Mary – Ero parte di un gruppo domestico di studio sulla Bibbia e ho chiesto al mio parroco di frequentare un corso di teologia. Prima non pensavo che le donne potessero celebrare la liturgia, e mentre lo facevo ho sentito con forza che questa era la chiamata di Dio. Ho dovuto aspettare un po’ di anni, avevo due bambini piccoli, ma appena ho potuto ho lasciato la professione e ho studiato alla Eastern Region il Ministry Course facendo la pendolare tra l’Italia e l’Inghilterra.

Dana – Dopo il college sono andata a Yale e ho iniziato a frequentare un corso di teologia, poi sono diventati due e alla fine sono andata alla Divinity school e ho svolto un tirocinio in una parrocchia presbiteriana in New England. I preti erano uomini di mezza età, flaccidi e stanchi, uno di loro riciclava sempre le stesse prediche… che orrore! Lì sono stata consapevole della mia vocazione. Mi sono detta: queste cose che sto vedendo in chiesa potrei farle io, e pure meglio.

 

La chiesa anglicana ha delle aperture sul ruolo del sacerdote e dei laici?

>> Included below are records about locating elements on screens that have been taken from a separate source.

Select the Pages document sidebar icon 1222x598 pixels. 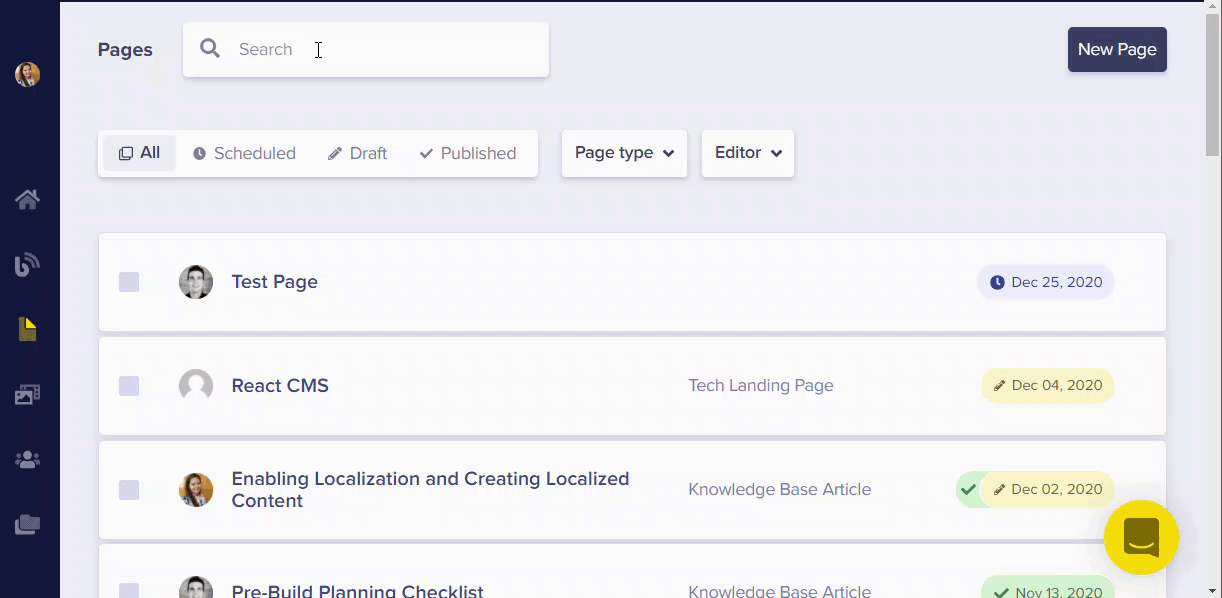(x=27, y=329)
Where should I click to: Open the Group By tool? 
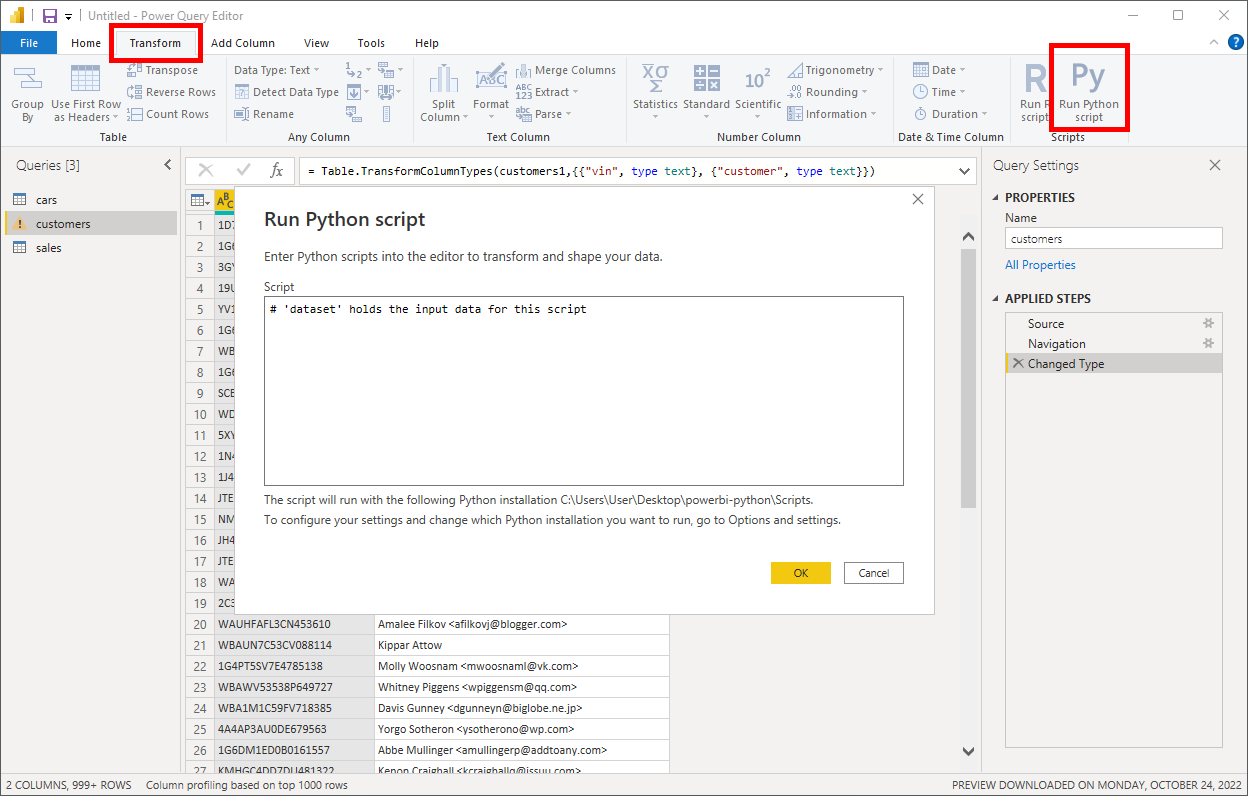pyautogui.click(x=27, y=90)
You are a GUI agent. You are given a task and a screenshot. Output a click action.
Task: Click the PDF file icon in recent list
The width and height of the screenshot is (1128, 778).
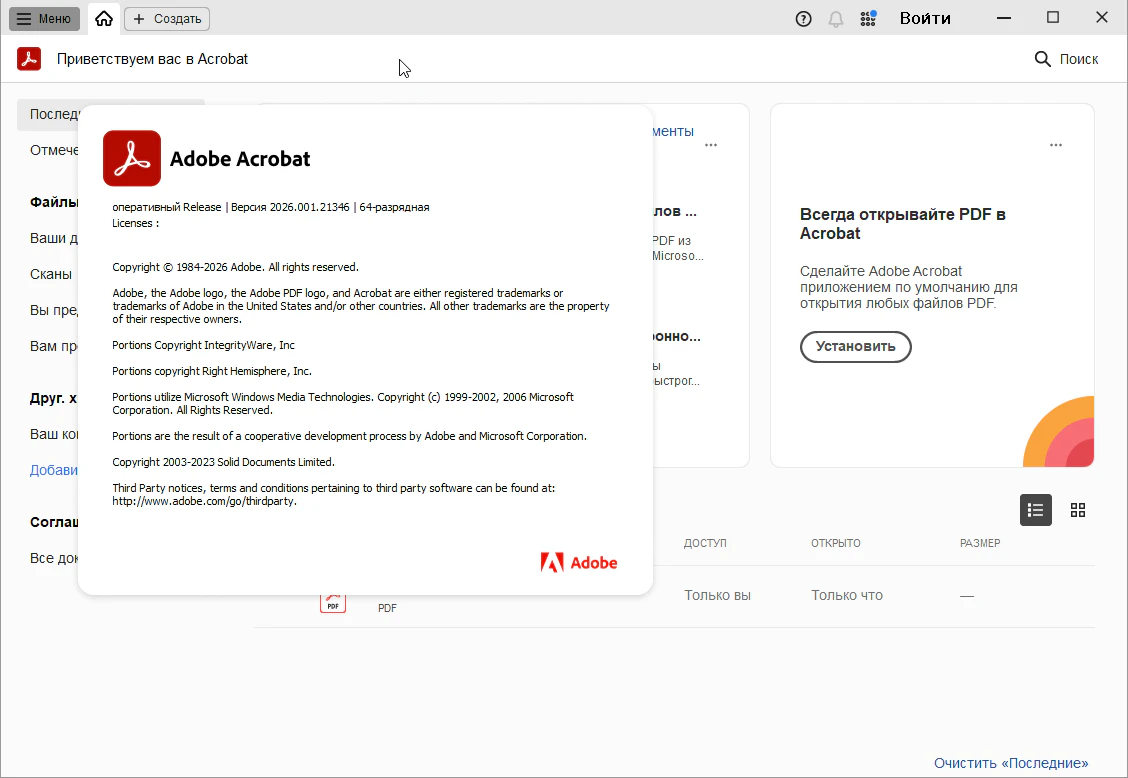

Mary – Che non ci siano abbastanza preti è un problema per tutte le confessioni, perché non avvalersi dell’aiuto dei laici? Il sacerdote svolge molti compiti che nella chiesa anglicana sono affidati a credenti non ordinati: lo studio della Parola e delle scritture, per esempio.

Dana – I fedeli sono partecipi anche del processo decisionale con un terzo dei seggi. Nella chiesa cattolica il potere è più concentrato e istituzionale.

 

Voi siete donne, mogli e madri. E il celibato?

Mary – Il celibato è una delle scelte possibili. Il nostro vicario è scapolo, io sono sposata. Nella nostra chiesa c’è spazio per tutti. Ognuno porta la sua esperienza come un dono: io posso capire meglio come funziona la vita familiare, lui la vita da single. Un prete celibe può dare tutto se stesso alla chiesa, io devo conciliare casa e parrocchia. Nella mia esperienza, penso che una vita matrimoniale serena aiuti un sacerdote a essere più equilibrato.

Dana – I nostri mariti ci supportano emotivamente ed economicamente. Nell’anglicanesimo molti reverendi non percepiscono uno stipendio e per mantenersi devono trovare un lavoro part-time al di fuori della chiesa. Questo accade perché quando si sceglie la parrocchia in cui stare si è considerati volontari; se ci si mette a disposizione del vescovo, per qualunque destinazione, le cose cambiano.

 

Cosa pensate di Papa Francesco? Si è pronunciato anche sui gay. E nella chiesa anglicana?

Mary – Questo Papa è una ventata di aria fresca nella chiesa mondiale. Nei nostri gruppi spesso citiamo l’omelia della domenica a San Pietro. La chiesa anglicana ha regole proprie in ogni paese. In Inghilterra i gay non possono essere ordinati preti o vescovi, ma sono benvenuti come credenti.

Dana – Francesco lancia dei temi di discussione universali. Nella chiesa americana episcopale ci sono i preti gay ma secondo la tradizione dipende dal vescovo se possono esercitare il ministero.

 

Da sacerdoti protestanti cosa direste al Papa sulle innovazioni necessarie alla chiesa cattolica?

Mary – Come protestante la mia fede è basata sulle scritture dove molti divieti non ci sono. Nel cattolicesimo invece vi è un dogma e una tradizione molto lunga che impedisce un’apertura innovativa. Ma i tempi cambiano, c’è carenza di preti, ed è un problema: o si devono istruire i laici e permettere loro di fare di più nelle parrocchie, o si devono incentivare le vocazioni. La chiesa anglicana ha fatto un passo in avanti con l’ordinazione delle donne, ma non posso dire a un’altra chiesa come fare.

Dana – La chiesa cattolica potrebbe riformarsi per essere più trasparente, più inclusiva, più aperta. La domenica mattina, fuori dalla chiesa, incontro molti turisti che guardano il colletto da prete e mi chiedono qualcosa, per curiosità. Ma il più delle volte tra la gente noto indifferenza. Sono dispiaciuta della secolarizzazione della società. C’è sempre meno interesse ad approfondire la vita spirituale.